» **What you have to do**:
Your output must be the lines below from the line containing "Click the text label tool (A)" to the line containing "The width and", both lines included, reproduced exactly and without pictures.

» **Collected data entries**:
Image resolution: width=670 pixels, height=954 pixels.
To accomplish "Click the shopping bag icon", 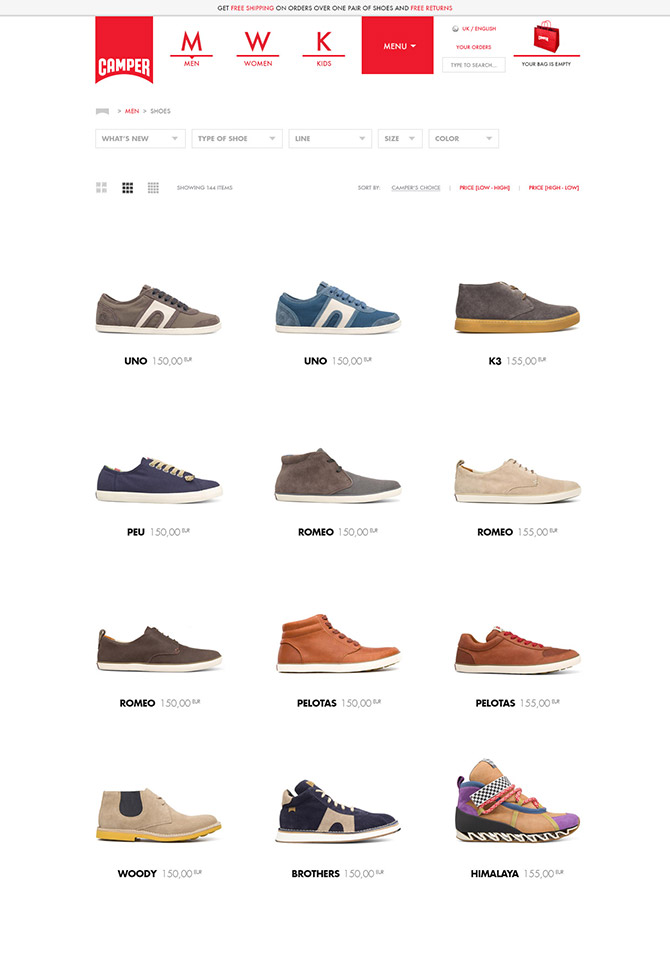I will coord(546,37).
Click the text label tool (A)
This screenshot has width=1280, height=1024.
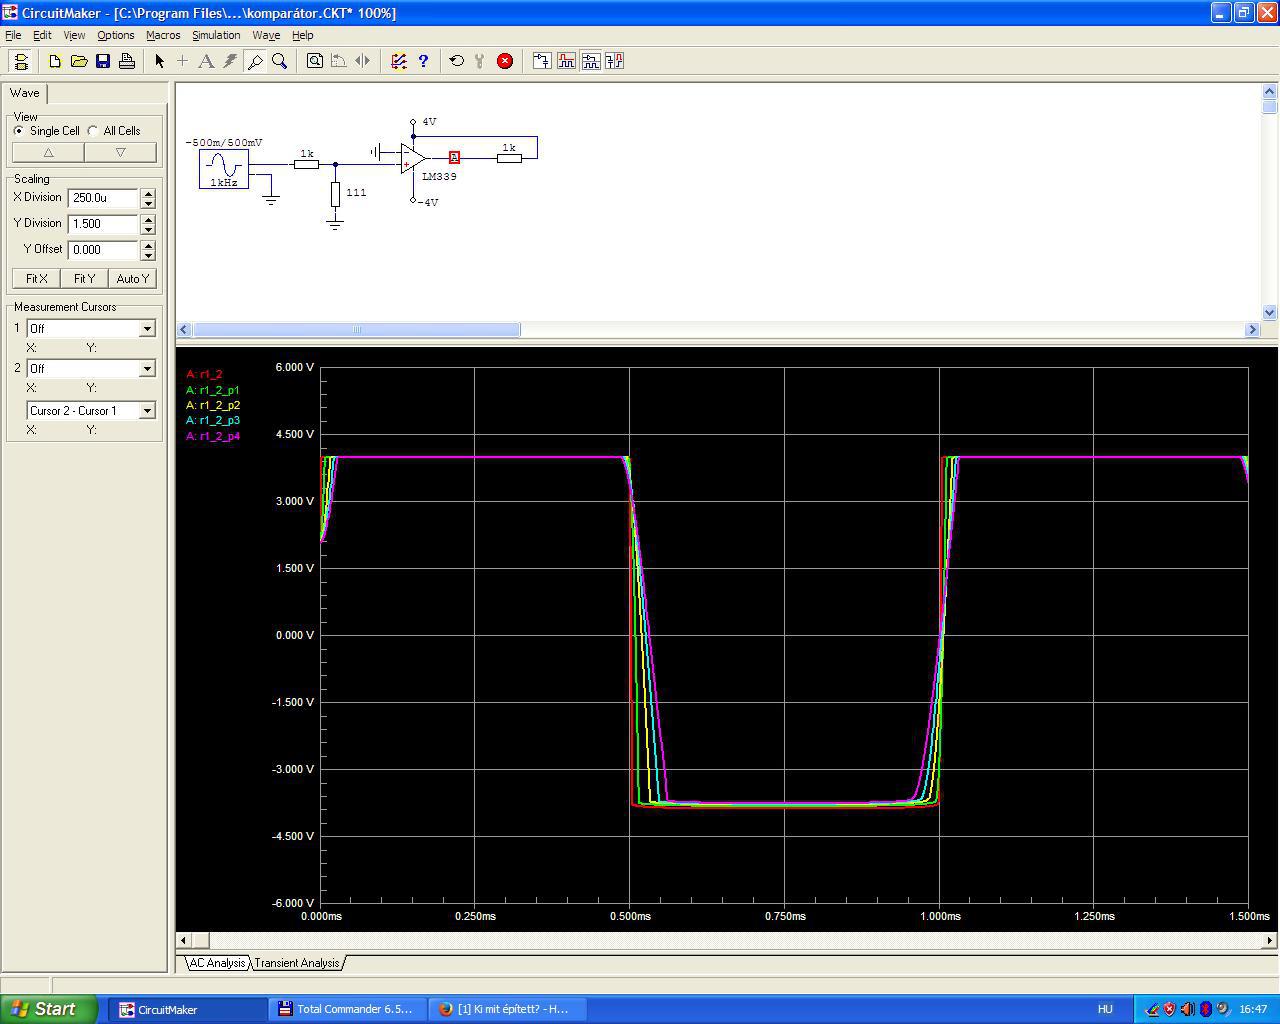[206, 61]
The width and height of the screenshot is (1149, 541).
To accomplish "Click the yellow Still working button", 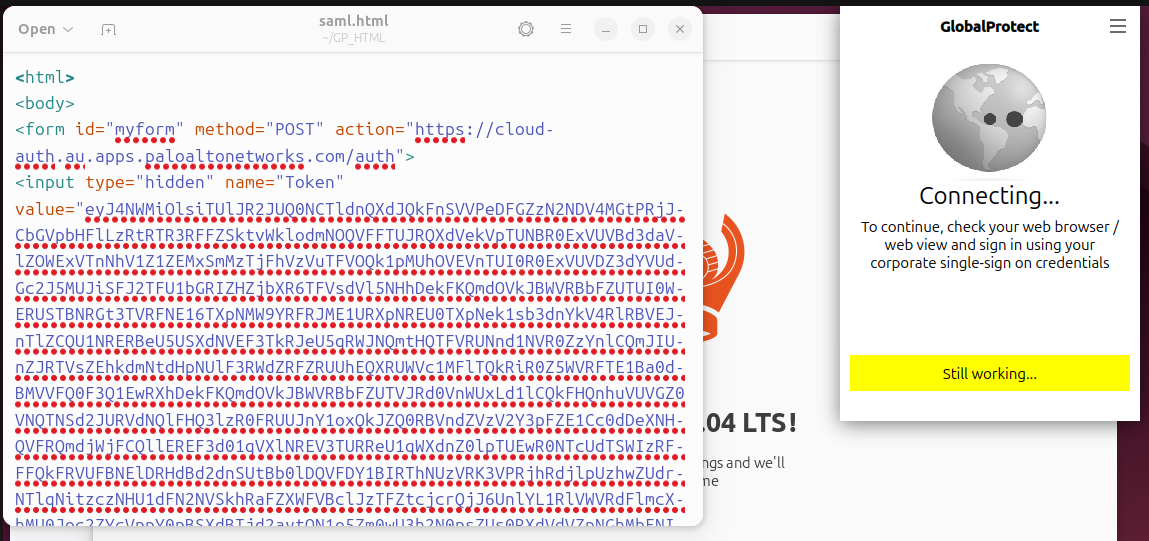I will (989, 374).
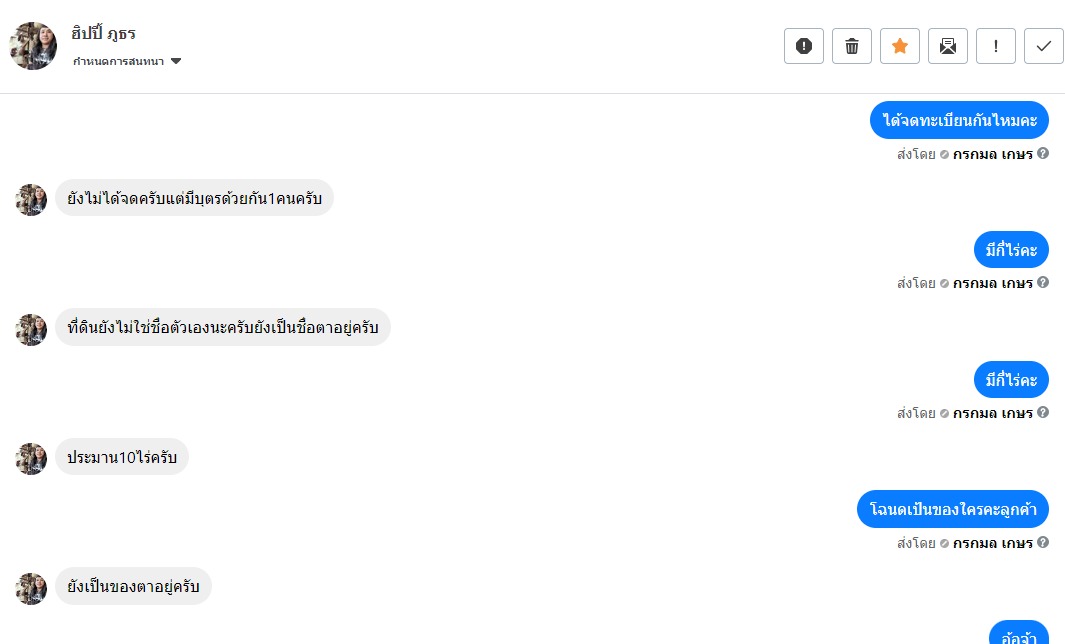This screenshot has width=1065, height=644.
Task: Toggle the orange star on this conversation
Action: (x=900, y=46)
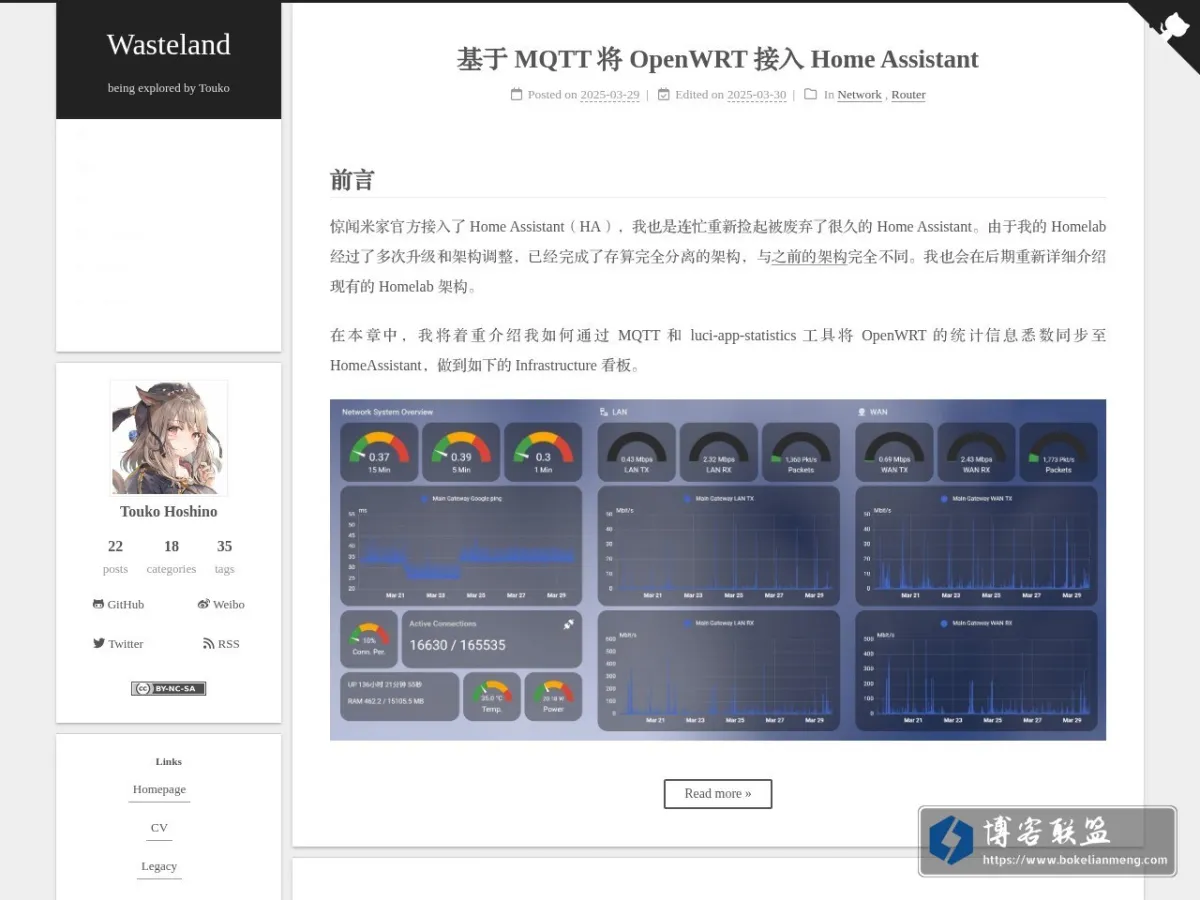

» **Reply**:
Click the text label tool (A)
This screenshot has width=1280, height=1024.
[206, 61]
The width and height of the screenshot is (1149, 541).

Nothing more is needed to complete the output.